REQUIRED WORK.
Report every line of the data that includes "computer".

Entries taken from a collection:
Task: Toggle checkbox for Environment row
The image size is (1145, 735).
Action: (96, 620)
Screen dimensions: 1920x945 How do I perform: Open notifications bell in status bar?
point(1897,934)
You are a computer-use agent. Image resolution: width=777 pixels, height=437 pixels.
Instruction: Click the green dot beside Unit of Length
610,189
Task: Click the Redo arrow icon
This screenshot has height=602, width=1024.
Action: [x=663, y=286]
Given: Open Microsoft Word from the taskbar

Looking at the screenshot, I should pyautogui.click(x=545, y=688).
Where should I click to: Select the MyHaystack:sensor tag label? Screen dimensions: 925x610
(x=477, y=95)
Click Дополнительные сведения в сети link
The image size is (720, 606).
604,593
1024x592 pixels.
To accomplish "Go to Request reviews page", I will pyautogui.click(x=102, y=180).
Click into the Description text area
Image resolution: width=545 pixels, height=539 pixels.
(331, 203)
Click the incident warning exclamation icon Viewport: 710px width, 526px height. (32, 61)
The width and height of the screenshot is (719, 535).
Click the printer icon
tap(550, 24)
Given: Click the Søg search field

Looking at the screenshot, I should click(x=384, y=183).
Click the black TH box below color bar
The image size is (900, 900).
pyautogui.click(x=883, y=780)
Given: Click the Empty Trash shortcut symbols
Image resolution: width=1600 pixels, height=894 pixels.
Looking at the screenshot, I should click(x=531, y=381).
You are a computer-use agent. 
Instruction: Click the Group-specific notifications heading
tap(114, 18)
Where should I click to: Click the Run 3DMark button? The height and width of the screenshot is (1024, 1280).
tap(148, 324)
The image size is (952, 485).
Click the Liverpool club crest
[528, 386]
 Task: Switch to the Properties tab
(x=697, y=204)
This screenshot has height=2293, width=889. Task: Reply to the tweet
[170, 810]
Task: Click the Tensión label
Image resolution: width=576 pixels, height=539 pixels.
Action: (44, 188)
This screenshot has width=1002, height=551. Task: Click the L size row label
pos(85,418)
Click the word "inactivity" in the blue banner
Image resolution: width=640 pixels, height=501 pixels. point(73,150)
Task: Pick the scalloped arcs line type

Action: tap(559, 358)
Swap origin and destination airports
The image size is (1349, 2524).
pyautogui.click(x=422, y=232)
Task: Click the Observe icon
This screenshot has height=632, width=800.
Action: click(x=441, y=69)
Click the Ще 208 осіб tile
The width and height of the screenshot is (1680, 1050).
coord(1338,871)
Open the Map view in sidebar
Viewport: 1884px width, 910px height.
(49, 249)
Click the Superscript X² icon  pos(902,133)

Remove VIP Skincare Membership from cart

EXERCISE RESPONSE.
You are a computer-use agent. Image resolution: width=777 pixels, height=437 pixels.
You are a computer-use agent. 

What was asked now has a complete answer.